Many of us have already worked for several decades on ecological and bioregional initiatives aimed at renewing local economies and the conviviality of place-based communities. Yet far too little progress was made by the movements for local self-sufficiency and sustainability. To be sure, our efforts were hindered by the steady growth of an industrial economy powered by the profligate burning of fossil fuel. Yet our efficacy was also weakened by our inability to recognize the immense influence of everyday language. Our work was weakened, that is, by our inability to discern that the spreading technologization of everyday life in the modern world (including the growing ubiquity of automobiles and telephones, of televisions and, most recently, personal computers) had been accompanied by a steady transformation in language -- by an increasing abstractness and generality in daily discourse. Local vernaculars had fallen into disuse; local stories had been forgotten; the oral forms and traditions by which place-specific knowledge had once been preserved and disseminated were no longer operative.

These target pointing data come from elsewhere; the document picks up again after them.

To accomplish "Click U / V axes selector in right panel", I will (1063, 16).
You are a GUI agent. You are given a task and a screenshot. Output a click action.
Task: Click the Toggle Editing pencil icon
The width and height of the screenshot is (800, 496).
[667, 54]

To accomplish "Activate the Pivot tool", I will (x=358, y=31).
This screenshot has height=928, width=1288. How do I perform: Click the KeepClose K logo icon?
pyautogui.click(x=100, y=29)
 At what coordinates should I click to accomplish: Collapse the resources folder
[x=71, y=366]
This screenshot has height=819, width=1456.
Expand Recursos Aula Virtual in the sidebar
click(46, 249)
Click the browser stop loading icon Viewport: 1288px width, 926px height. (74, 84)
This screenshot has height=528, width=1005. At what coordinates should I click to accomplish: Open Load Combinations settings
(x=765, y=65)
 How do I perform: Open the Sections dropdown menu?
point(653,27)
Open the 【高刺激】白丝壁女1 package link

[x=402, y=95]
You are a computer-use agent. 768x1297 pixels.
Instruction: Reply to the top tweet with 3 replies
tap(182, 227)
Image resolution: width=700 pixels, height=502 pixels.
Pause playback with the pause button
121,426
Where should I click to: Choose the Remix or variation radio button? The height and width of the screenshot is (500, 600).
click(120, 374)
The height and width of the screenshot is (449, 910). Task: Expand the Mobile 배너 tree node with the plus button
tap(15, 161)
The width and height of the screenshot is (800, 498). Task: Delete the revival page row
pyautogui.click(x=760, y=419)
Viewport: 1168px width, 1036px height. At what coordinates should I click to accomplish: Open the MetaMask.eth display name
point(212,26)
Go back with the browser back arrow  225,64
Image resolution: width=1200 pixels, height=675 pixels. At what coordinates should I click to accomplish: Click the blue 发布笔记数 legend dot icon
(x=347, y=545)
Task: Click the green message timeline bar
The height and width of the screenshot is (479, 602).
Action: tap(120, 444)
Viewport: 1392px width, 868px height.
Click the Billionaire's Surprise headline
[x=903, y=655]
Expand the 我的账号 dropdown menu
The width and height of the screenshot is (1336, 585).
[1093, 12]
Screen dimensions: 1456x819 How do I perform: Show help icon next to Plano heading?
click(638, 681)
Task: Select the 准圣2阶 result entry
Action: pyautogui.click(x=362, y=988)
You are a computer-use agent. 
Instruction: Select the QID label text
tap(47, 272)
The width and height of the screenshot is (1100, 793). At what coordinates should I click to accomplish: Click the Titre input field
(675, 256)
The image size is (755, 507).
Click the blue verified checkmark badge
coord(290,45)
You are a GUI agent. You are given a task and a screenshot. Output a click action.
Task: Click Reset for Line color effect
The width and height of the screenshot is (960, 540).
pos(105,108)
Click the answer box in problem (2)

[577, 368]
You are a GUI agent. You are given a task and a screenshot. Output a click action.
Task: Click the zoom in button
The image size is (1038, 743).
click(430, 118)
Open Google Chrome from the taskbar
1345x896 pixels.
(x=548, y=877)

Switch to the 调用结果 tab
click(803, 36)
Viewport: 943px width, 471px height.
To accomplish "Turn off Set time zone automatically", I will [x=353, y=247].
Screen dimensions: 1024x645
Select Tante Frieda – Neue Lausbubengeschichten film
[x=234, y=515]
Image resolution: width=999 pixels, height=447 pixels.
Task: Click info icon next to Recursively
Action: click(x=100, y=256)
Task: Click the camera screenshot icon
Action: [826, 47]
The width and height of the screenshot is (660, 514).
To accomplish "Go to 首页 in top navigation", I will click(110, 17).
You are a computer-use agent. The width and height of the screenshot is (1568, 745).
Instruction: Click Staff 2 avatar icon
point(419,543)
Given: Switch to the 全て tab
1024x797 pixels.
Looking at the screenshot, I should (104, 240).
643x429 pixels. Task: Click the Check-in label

We in the Alliance for Wild Ethics (AWE) now recognize that a rejuvenation of real, face-to-face community – and the sensorial attunement to the local earth that ensures the vitality and sustenance of such community – simply cannot happen without a rejuvenation of the layer of language that goes hand in hand with such attunement. It cannot happen without renewing that primary layer of language, and culture, that underlies all our more abstract and technological forms of discourse. A renewal of place-based community cannot happen without a renewal of oral culture.
But does such a revitalization of oral, storytelling culture entail that we must renounce reading and writing? Not at all! It entails only that we leave space in our days for an interchange with one another and with the earth that is not mediated by technology – neither by the television, nor the computer, nor even the printed page.
Among writers, for instance, it entails that we allow that there are certain stories that one might come upon that should not be written down -- stories that we instead begin to tell, with our own tongue, in the particular places where those stories live.
It entails that as parents we set aside, now and then, the storybooks that we read to our children in order to actually tell our children a story with the whole of our gesturing body – or better yet, that we draw our kids out of doors in order to improvise a tale about the wild wind that’s now blustering its way through these city streets, plucking the hats off people’s heads…
And among educators, it entails that we begin to rejuvenate the arts of telling, and of listening, in the context of the living landscape where our lessons happen. For too long we have incarcerated the potent magic of linguistic meaning within an exclusively human space of signs. Hence the land itself has fallen mute; it now seems little more than a passive backdrop for human affairs, or a storehouse of resources waiting to be mined for purely human purposes. Can we return to the local land an implicit sense of its own inherent meaningfulness, its own many-voiced eloquence? Not without renewing the sensory craft of listening, and the sensuous art of storytelling. Can we help our students to translate the quantified abstractions of science into the language of direct experience, so that those abstract insights begin to come alive in our felt encounters with the animate earth around us?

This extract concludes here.